Ele conta que conheceu Ana Cristina por meio de um namorado, em 2002, que era cabelereiro dela. O namorado, na época, pediu emprego à ela, para Marcelo, que nunca teve a sua carteira assinada por ela.
Após a eleição, Marcelo assumiu um cargo de assessor parlamentar de nível quatro no gabinete de Flávio, onde trabalhou de 19 de fevereiro de 2003 a 6 de agosto de 2007, com salário bruto oficial de R$ 7.326. Ana Cristina teria determinado a devolução de parte do salário, uma condição para obtenção do emprego.
Segundo ele, Jair, Flávia e Carlos teriam conhecimento de tudo e os percentuais repassados variavam e alguns dos funcionários eram também fantasmas. O MP do Rio tinha Marcelo Luiz em seu radar. Ele foi uma das pessoas que tiveram os sigilos fiscal e bancário quebrados pela Justiça do Rio em abril de 2019.

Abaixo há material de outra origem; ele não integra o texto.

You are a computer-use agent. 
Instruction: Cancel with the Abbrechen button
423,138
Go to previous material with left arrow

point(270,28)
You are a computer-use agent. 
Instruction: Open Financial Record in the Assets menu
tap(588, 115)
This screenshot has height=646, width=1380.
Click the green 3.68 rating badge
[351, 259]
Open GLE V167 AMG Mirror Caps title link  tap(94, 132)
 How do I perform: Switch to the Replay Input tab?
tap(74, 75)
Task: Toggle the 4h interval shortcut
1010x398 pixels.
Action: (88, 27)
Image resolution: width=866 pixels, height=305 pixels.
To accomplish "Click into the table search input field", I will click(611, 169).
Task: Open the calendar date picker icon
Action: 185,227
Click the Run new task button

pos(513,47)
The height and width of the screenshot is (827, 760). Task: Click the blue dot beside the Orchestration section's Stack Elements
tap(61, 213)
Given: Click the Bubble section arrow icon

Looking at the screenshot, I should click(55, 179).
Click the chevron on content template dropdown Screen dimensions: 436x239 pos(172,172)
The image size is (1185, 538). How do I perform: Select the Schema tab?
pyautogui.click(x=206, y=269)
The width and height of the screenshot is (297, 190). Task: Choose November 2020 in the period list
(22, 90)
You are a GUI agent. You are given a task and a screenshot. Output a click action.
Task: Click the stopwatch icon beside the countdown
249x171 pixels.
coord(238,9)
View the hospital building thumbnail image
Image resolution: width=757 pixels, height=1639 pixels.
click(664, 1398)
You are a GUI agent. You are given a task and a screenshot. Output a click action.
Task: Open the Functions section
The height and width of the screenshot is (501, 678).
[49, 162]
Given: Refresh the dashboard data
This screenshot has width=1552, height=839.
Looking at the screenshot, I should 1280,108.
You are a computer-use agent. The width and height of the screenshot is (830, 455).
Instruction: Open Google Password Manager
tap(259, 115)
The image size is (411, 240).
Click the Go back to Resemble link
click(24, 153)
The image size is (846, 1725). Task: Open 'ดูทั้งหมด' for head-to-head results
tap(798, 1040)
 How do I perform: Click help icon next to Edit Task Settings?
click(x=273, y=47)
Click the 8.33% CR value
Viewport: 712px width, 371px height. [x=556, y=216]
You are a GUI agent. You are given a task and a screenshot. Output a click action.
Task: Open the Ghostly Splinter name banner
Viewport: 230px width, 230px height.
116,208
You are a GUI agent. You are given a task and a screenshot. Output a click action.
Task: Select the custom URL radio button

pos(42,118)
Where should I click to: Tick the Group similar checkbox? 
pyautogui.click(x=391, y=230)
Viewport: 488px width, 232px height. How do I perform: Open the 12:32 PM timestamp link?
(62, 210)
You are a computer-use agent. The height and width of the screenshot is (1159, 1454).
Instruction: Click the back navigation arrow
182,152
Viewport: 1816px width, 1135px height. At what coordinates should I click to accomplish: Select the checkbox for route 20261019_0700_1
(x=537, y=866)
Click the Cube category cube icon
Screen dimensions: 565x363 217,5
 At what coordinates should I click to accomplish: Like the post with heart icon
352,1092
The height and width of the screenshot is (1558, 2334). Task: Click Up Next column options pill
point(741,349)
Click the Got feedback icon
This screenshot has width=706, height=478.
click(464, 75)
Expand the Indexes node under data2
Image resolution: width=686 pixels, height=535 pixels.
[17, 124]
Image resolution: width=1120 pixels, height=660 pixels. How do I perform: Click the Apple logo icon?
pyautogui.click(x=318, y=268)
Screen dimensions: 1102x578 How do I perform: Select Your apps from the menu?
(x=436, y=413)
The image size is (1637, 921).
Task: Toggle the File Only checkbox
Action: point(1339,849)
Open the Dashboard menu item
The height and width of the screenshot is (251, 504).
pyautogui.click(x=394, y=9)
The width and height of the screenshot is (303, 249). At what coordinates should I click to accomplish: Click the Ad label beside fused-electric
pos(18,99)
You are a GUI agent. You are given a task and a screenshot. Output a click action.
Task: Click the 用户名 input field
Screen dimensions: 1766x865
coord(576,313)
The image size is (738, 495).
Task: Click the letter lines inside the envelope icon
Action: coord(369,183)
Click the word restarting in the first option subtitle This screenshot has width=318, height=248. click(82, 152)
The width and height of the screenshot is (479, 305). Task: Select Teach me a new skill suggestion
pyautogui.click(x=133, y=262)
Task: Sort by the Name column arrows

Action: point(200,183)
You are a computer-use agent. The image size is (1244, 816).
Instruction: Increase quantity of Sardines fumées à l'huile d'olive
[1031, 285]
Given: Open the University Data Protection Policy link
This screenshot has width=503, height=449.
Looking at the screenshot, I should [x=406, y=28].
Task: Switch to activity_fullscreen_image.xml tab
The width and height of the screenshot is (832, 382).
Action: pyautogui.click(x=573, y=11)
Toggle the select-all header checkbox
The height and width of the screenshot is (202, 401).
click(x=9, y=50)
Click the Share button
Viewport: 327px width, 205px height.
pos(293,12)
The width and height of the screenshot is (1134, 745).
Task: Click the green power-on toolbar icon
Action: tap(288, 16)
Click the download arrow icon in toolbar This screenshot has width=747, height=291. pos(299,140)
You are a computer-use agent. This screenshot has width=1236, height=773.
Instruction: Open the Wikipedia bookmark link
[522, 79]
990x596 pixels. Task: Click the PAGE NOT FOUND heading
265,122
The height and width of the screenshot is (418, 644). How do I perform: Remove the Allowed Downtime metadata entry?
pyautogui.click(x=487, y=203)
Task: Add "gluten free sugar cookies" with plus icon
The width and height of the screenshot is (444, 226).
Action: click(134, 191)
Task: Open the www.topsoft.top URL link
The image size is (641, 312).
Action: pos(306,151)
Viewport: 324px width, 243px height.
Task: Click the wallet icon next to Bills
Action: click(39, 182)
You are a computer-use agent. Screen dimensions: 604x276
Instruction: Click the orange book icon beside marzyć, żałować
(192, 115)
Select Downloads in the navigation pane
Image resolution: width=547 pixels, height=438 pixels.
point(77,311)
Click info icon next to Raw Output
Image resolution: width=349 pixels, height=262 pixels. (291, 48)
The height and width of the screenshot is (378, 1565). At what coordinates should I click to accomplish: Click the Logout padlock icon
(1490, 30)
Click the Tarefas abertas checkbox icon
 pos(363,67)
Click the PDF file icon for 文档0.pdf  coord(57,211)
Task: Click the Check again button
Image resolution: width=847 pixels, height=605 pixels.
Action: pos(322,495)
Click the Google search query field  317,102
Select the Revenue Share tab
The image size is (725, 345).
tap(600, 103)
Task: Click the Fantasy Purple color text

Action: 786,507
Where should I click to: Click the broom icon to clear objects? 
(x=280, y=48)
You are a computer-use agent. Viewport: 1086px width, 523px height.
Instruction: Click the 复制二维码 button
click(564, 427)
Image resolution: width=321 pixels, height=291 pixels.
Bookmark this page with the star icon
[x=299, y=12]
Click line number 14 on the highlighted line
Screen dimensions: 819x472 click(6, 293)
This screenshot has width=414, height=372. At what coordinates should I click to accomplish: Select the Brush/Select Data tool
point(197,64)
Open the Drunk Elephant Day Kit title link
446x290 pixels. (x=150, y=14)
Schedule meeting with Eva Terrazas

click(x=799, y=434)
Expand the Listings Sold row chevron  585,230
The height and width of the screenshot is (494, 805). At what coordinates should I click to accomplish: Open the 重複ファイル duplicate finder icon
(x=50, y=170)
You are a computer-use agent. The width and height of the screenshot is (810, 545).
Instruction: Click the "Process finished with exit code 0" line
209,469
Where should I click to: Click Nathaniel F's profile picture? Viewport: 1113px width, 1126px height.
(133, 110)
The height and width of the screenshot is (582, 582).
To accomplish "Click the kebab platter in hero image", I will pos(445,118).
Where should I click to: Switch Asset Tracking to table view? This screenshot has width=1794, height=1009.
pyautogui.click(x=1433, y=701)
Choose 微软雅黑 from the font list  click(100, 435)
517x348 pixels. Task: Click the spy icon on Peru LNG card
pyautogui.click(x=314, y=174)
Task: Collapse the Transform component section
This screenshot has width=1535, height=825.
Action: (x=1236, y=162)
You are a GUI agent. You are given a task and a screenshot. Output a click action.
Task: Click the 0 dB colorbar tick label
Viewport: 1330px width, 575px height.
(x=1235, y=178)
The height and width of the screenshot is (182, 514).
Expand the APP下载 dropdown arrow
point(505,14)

Contudo, a defesa de Flávio Bolsonaro nega as afirmações de Marcelo Luiz Nogueira dos Santos são desconhecidas. A nota ainda afirmou que Flávio sempre seguiu as regras da Assembleia Legislativa e que tem sido vítima de uma campanha de difamação. Já Carlos e Jair Renan Bolsonaro foram procurados, mas não responderam. A coluna não conseguiu contato com Ana Cristina Valle. Jornal da Chapada com informações do colunista Guilherme Amado, do Metrópoles.